Change at the Foundation
Finally, resilient health systems need to transform. Static, legacy systems, including some passed down from the colonial era, will have to be modernized if they are not working for people in LMICs. Structural inequalities and old stereotypes must end. We have seen positive signs of an appetite for fundamental change, such as the rise of the Africa Centre for Disease Control, the appointment of Dr. Chikwe Ihekweazu as head of the new World Health Organization Hub for Pandemic and Epidemic Intelligence, and a call for equity in vaccine manufacturing—taken up by several African countries in an effort to transform global vaccine supply chains.
Facilities in Northern Nigeria have been upgraded to withstand future health emergencies. Photo: USAID Nigeria.
Fundamentally, health ministries and service providers need to ensure their approach makes sense within their context. For example, historically many African hospitals were designed based on European infrastructure guidelines, meaning they may not have the required ventilation, access points, or other critical features appropriate to the African environment. On the FCDO’s Reviving Routine Immunization in Northern Nigeria project, DAI constructed a model health facility incorporating user-centered design principles. As a result, Nigeria introduced a yearly inventory update of newly rehabilitated buildings and utilities and consulted with communities prior to rebuilding. Future health facility rehabilitation and construction benefitted from the documentation and sharing of context-appropriate design innovations.
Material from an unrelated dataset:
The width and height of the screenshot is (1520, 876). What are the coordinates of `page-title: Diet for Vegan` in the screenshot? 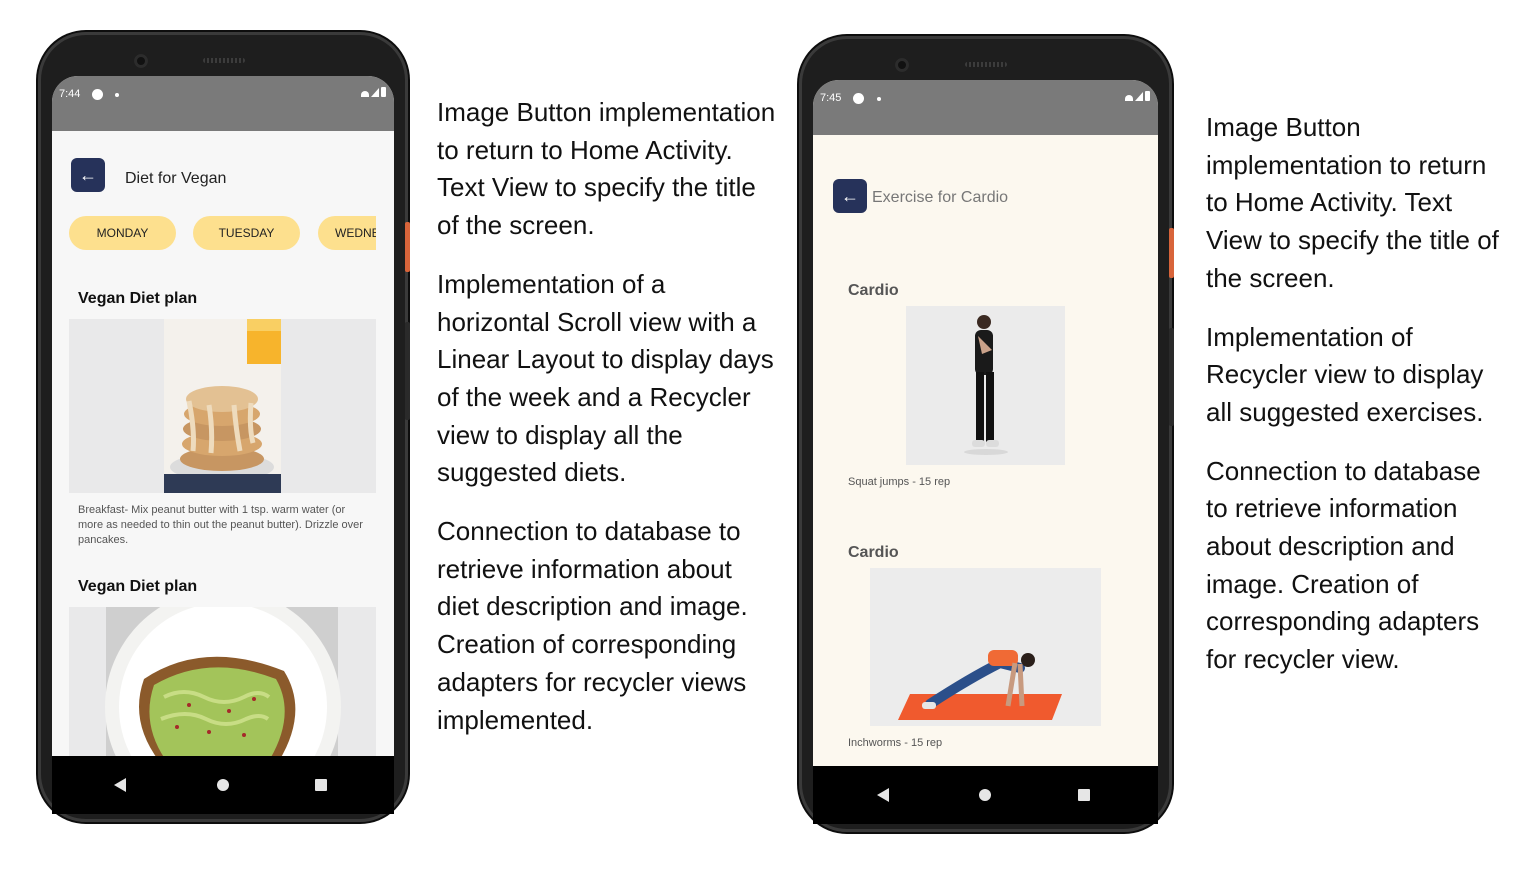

Resilience is not a new concept to healthcare systems in LMICs. Local healthcare systems are very familiar with critical supply shortages, limited workforce pools, and disease outbreaks. A lot of the answers are already within countries themselves—and local partnerships. We just need to help uncover and scale solutions. If we can support health systems to be empowered and resourced to pivot when needed—then we have contributed to the capability of the health system to absorb, adapt, and move toward health resilience.